Senior Judge of the United States Court of Appeals for the Fifth Circuit
- Incumbent
- Assumed office December 16, 2022

Judge of the United States Court of Appeals for the Fifth Circuit
- In office October 2, 1995 – December 16, 2022
- Appointed by: Bill Clinton
- Preceded by: Charles Clark
- Succeeded by: Dana Douglas

Personal details
- Born: James Leon Dennis January 9, 1936 (age 90) Monroe, Louisiana, U.S.
- Party: Democratic
- Education: Louisiana Tech University (BA) Louisiana State University (JD) University of Virginia (LLM)

= James L. Dennis =

American judge (born 1936)

James Leon Dennis (born January 9, 1936) is an American lawyer, jurist, and former politician serving as a senior United States circuit judge of the United States Court of Appeals for the Fifth Circuit, with chambers in New Orleans, Louisiana.

==Early life and education==

Born in Monroe in Ouachita Parish, Louisiana, to Jenner Leon Dennis (1901–1970) and the former Hope Taylor, Dennis served in the United States Army from 1955 to 1957 and was affiliated with the American Legion. In 1959, he received a Bachelor of Arts degree from Louisiana Tech University in Ruston. In 1962, he obtained a Juris Doctor from the Paul M. Hebert Law Center in Baton Rouge. In 1984, he earned a Master of Laws from the University of Virginia School of Law in Charlottesville, Virginia. He was named to the Order of the Coif.

== Career ==
From 1962 to 1972, he worked in private practice with the law firm of Hudson, Potts & Bernstein in Monroe, Louisiana. He served as a Democratic member of the Louisiana House of Representatives from 1968 to 1972. He was succeeded in that position by his fellow Democrat-turned-Republican, John C. Ensminger, a Monroe businessman.
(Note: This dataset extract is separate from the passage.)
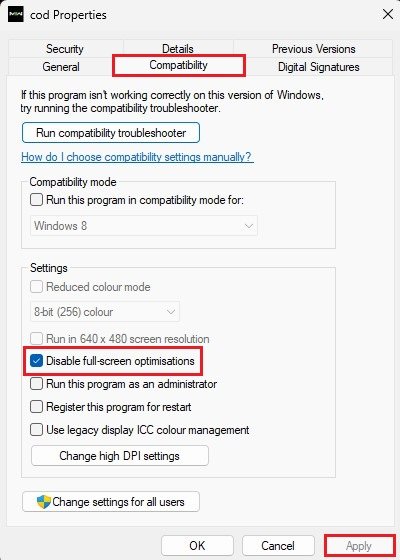Enable Use legacy display ICC colour management

click(x=36, y=430)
=== State judicial service ===
Dennis became a judge on the Fourth Judicial District Court of Louisiana, based in Monroe and served for two years from 1972 to 1974. He then served on the Louisiana Circuit Court of Appeal for the Second Circuit, based in Shreveport, from 1974 to 1975. From 1975 to 1995, he was an associate justice of the seven-member Louisiana Supreme Court.

=== Federal judicial service ===
On January 31, 1995, Dennis was nominated by President Bill Clinton to a seat on the United States Court of Appeals for the Fifth Circuit vacated by Charles Clark. Dennis was confirmed by the United States Senate on September 28, 1995, and received his commission on October 2, 1995. Dennis announced that he will assume senior status upon confirmation of his successor. He assumed senior status on December 16, 2022. Dennis took inactive senior status on February 23, 2026.

Dennis is liberal relative to the Fifth Circuit overall, and has at times been in conflict with conservative judges such as Chief Judge Edith Jones and Judge Edith Brown Clement.

Dennis's former law clerks include John Bel Edwards, the 56th governor of Louisiana, and Harlin D. Hale, the former chief judge of the United States Bankruptcy Court for the Northern District of Texas.

==Notable cases==

===Abortion===

In 2014, Dennis wrote a 62-page dissent when the 5th Circuit denied an en banc rehearing for a Texas abortion law, which a 3 judge panel had upheld. The 5th Circuit was overturned by the Supreme Court in Whole Woman's Health v. Hellerstedt in 2016.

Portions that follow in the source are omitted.